Nearly five days after its sky-lighting launch, NASA’s unpiloted Orion crew capsule closed in on the moon Sunday, on course for a critical rocket firing and lunar flyby Monday to whip the craft into a distant orbit. The goal is to pave the way toward a piloted flight around the moon in 2024.

NASA managers met Saturday and gave flight controllers a “go” to proceed with Orion’s “outbound powered flyby” maneuver, a two-and-a-half-minute firing of the spacecraft’s main engine starting at 7:44 a.m. EST Monday, about 19 minutes after the capsule passes behind the moon on a left-to-right trajectory as viewed from Earth.

The burn will change Orion’s velocity by about 350 mph, committing the craft to a course-changing flyby. And it will be executed during the 34 minutes Orion is out of contact with flight controllers.

Two minutes after passing within about 80 miles of the lunar surface at 7:57 a.m., Orion will swing back into contact as it whips around the moon on a trajectory that will carry the spacecraft back out toward a planned “distant retrograde orbit,” or DRO.

In that planned orbit, Orion will reach a point farther from Earth — 268,558 miles — than any previous human-rated vehicle, as flight controllers test its propulsion, navigation, and power systems.

“We’ll do the burn … off the backside of the moon for about two and a half minutes,” said Flight Director Jeff Radigan. “And the burn will really put us on our way to the (planned) distant retrograde orbit, which is where we’re going to continue the checkout of Orion.

“All of us will really be looking to receive data since the burn is done on the backside of the moon and we’ll lose comm with a vehicle for a little bit of time, it’ll autonomously do the burn. And then we’ll pick it up and see how Orion’s doing.”

Orion’s initial post-launch flight path was set up to carry the spacecraft around the moon and back to Earth even if the main engine failed to fire. After the burn, a free return will no longer be possible and Orion will be reliant on its propulsion system to make it back to Earth.

A second firing of Orion’s main engine Friday at 4:52 p.m. will put Orion in the distant retrograde orbit, so named because the spacecraft will again be moving from left to right, beyond the moon, as viewed from Earth. Six days later, a third main engine firing will send Orion back toward the moon for a second powered flyby on December 5.

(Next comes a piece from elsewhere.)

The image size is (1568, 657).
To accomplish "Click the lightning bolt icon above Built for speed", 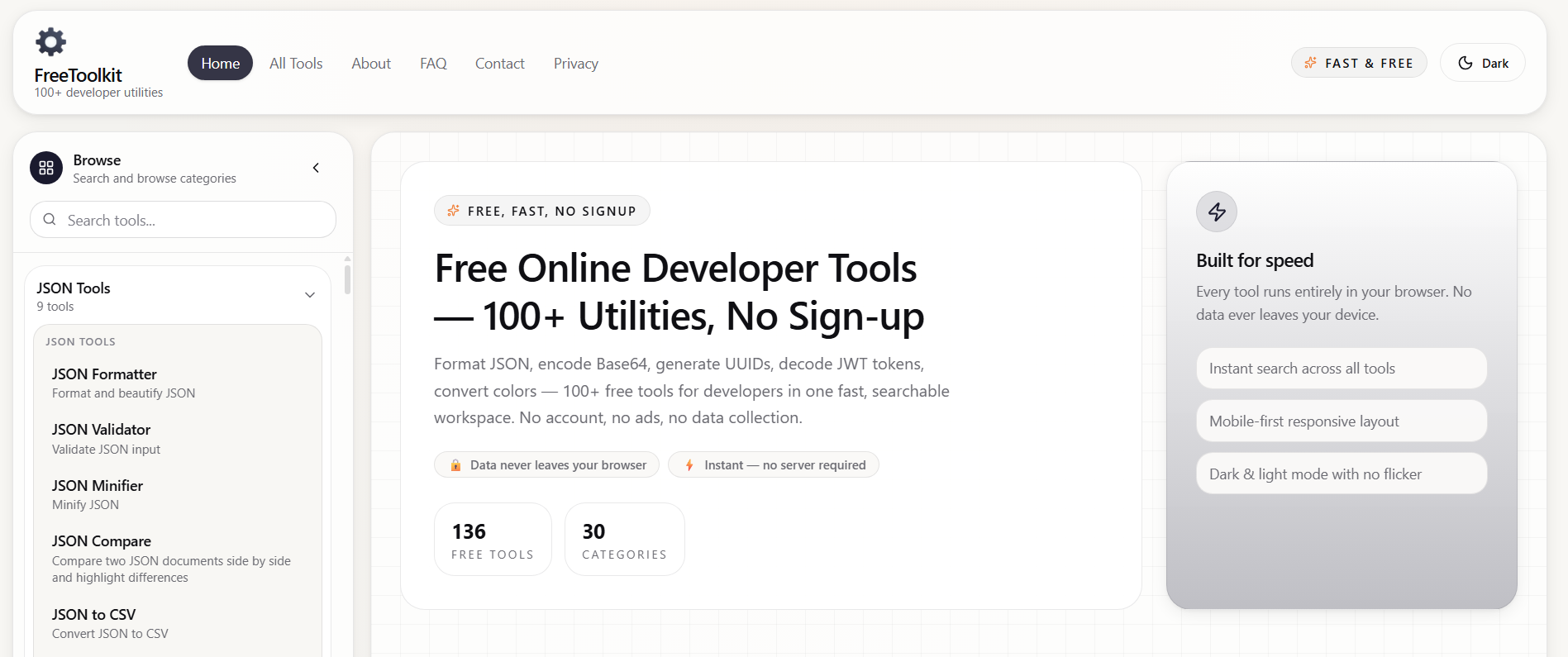I will pyautogui.click(x=1216, y=212).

That fourth and final burn will put the spacecraft on course for Earth with a splashdown in the Pacific Ocean west of San Diego planned for 12:40 p.m. EST on December 11.

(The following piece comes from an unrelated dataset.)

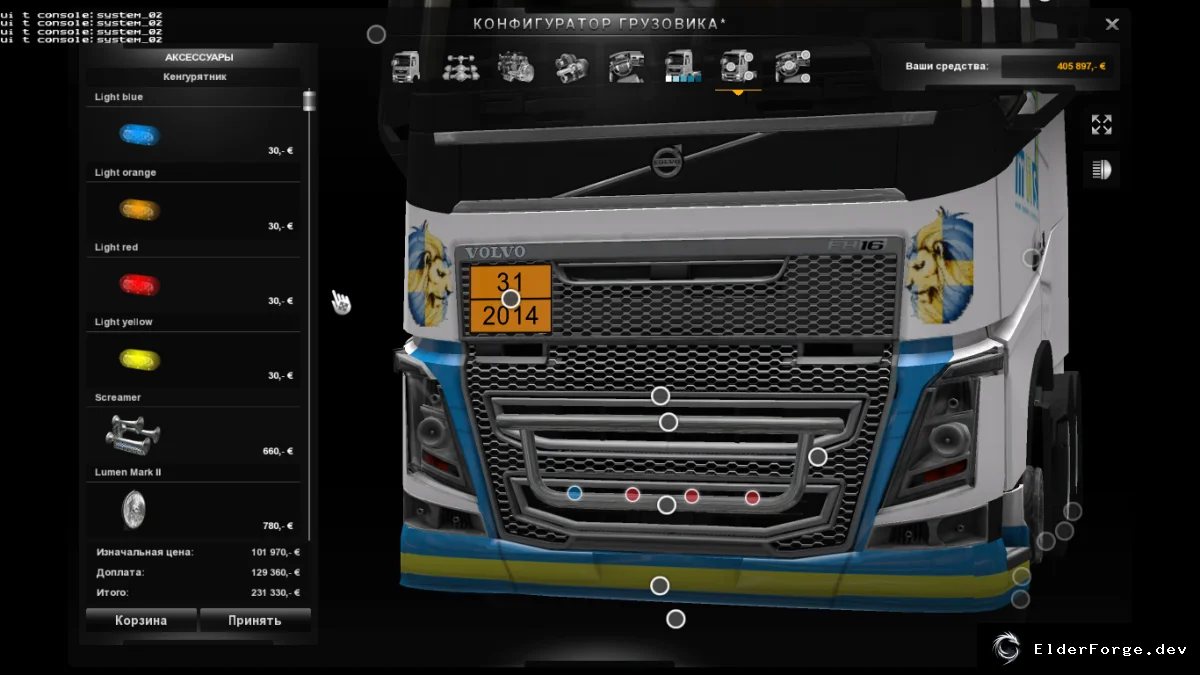Open the cabin accessories category icon
This screenshot has height=675, width=1200.
(793, 67)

The primary goal of the Artemis 1 mission is to test the Orion heat shield during a high-speed re-entry from the moon when the spacecraft will be subjected to 5,000-degree heat from atmospheric friction.

Assuming the initial test flight goes well and no major problems are encountered, NASA plans to launch the Artemis 2 mission atop a Space Launch System mega-rocket in 2024, carrying four astronauts on a trip around the moon.

That flight will be followed by the Artemis 3 mission to land the first woman and the next man near the moon’s south pole in the 2025-26 timeframe.